Weltweit sind von 1995 bis 2015 dieBankguthaben von 32% auf 50% des weltweiten BIP gestiegen, wie dieses Diagramm zeigt: Dia7.9.9. Sie sind damit wesentlich stärker gestiegen als das BIP, von dem die Investitionsnachfrage abhängt. Dieses Ungleichgewicht von Geldangebot und Geldnachfrage hat die Zinsen trendartig sinken lassen – gegen Null.

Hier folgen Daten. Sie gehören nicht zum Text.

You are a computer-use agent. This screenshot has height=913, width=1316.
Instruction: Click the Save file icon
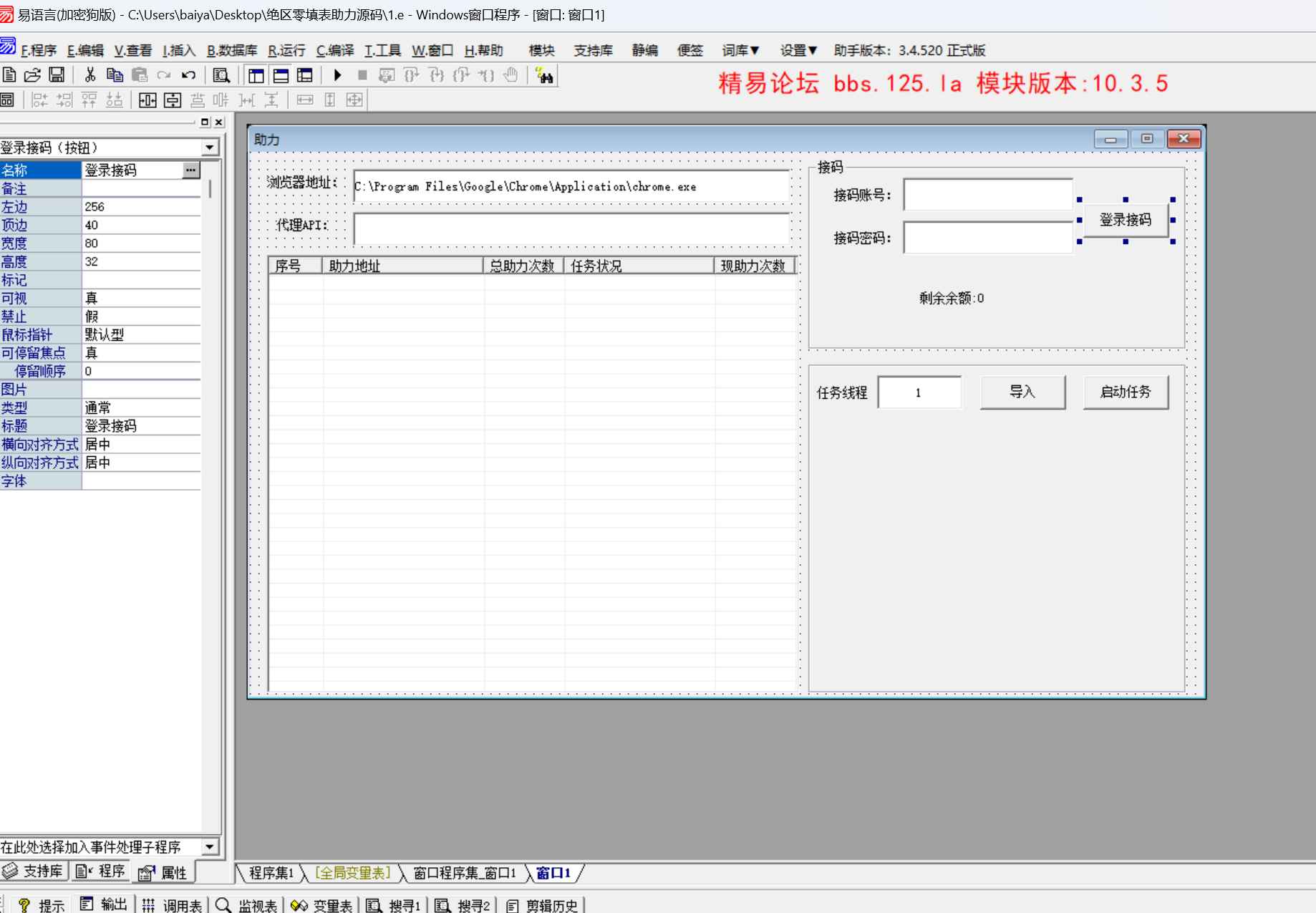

In Deutschland haben wir beobachtet, dass das überproportionale Wachstum der Ersparnisse auf die hohe Sparquote der hohen Einkommen zurückzuführen ist (Kap.4.8). Das wachsende Geldangebot resultiert aus weltweiten „Ersparnissen“. Die Entwicklung dieser Ersparnisse der Vermögenden reagiert nicht auf den Zinssatz und somit nicht auf die Geldnachfrage. Die weltweiten Zinsen können erst wieder steigen, wenn die Entwicklungen von Geldangebot und Geldnachfrage ausgeglichen werden. Bis dahin wird es bei den Niedrigzinsen bleiben.

Schlussfolgerungen:

  • Insgesamt bestimmen Geldangebot und Geldnachfrage die Zinshöhe.
  • Die Zentralbank versucht mit ihrer Geldpolitik, orientiert an ihrem Ziel der Preisstabilität, diese Zinsen zu erhöhen oder zu verringern. Ihr Einfluss ist dabei begrenzt.
  • Das Geldangebot der Ersparnisse reagiert nicht auf Zinsänderungen.
  • Es ist ein weltweites Überangebot von wachsenden anlagesuchenden Geldvermögen, das die Zinsen langfristig gegen Null sinken lässt.
  • Solange sich an diesem Überangebot nichts ändert, ist keine Beendigung der Niedrigzinsphase zu erwarten.